*** Opening of DATA TO PROCESS ***

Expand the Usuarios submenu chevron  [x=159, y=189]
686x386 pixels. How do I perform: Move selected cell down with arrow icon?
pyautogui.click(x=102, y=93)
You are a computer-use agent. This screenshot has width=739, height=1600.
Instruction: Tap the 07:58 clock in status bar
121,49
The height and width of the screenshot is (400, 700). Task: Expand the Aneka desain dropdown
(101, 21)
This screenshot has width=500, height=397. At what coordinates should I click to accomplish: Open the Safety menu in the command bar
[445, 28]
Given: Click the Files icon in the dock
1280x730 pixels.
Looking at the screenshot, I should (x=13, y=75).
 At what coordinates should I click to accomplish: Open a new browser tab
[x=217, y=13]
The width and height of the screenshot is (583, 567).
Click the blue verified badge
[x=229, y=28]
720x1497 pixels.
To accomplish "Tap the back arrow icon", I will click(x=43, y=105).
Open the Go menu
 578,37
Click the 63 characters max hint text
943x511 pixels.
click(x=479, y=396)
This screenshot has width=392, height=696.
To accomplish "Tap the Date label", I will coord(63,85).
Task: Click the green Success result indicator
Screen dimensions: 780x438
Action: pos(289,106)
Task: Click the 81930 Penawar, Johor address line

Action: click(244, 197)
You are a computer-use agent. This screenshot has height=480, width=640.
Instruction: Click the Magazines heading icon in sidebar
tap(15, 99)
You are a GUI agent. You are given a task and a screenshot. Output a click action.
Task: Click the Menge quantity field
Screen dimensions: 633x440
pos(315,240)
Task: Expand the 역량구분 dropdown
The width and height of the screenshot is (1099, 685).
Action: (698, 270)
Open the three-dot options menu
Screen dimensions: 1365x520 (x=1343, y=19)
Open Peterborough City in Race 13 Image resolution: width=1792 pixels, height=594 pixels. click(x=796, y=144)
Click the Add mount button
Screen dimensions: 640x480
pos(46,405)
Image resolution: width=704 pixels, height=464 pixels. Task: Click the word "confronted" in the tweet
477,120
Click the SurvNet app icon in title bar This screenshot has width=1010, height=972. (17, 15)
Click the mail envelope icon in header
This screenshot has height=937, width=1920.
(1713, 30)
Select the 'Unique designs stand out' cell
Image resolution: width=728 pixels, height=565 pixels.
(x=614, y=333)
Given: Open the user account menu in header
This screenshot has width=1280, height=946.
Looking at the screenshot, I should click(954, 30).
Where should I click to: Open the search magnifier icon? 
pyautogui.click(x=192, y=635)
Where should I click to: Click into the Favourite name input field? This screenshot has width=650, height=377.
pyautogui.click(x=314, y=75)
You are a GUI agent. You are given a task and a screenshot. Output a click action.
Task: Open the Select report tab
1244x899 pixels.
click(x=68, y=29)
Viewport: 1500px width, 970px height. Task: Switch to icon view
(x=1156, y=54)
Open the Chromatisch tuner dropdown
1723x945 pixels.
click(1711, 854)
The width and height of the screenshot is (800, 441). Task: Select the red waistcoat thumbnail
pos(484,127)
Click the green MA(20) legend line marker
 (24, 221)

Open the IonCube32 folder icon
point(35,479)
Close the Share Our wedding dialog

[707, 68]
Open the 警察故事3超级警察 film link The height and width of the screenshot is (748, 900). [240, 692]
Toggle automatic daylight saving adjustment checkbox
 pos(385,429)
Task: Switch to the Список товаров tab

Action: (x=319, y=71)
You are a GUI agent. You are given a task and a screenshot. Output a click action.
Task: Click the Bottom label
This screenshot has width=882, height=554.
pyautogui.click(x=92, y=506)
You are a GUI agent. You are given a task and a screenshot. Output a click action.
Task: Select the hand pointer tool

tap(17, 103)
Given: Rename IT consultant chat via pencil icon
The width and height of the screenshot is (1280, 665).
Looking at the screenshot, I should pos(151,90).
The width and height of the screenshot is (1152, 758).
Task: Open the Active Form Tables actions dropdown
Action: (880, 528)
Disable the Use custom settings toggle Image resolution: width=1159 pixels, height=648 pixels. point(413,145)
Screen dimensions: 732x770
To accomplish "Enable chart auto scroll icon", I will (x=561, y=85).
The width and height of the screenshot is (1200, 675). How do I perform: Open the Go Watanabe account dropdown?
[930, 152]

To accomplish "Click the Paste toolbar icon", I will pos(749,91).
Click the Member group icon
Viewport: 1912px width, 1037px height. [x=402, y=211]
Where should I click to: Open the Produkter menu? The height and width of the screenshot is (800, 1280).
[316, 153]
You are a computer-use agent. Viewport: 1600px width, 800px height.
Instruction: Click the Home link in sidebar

*** Close of DATA TO PROCESS ***

EXERCISE DETAILS: Every line above that holds "label" should be copied out.

EXERCISE SOLUTION:
To accomplish "Tap the Date label", I will coord(63,85).
Task: Click the Bottom label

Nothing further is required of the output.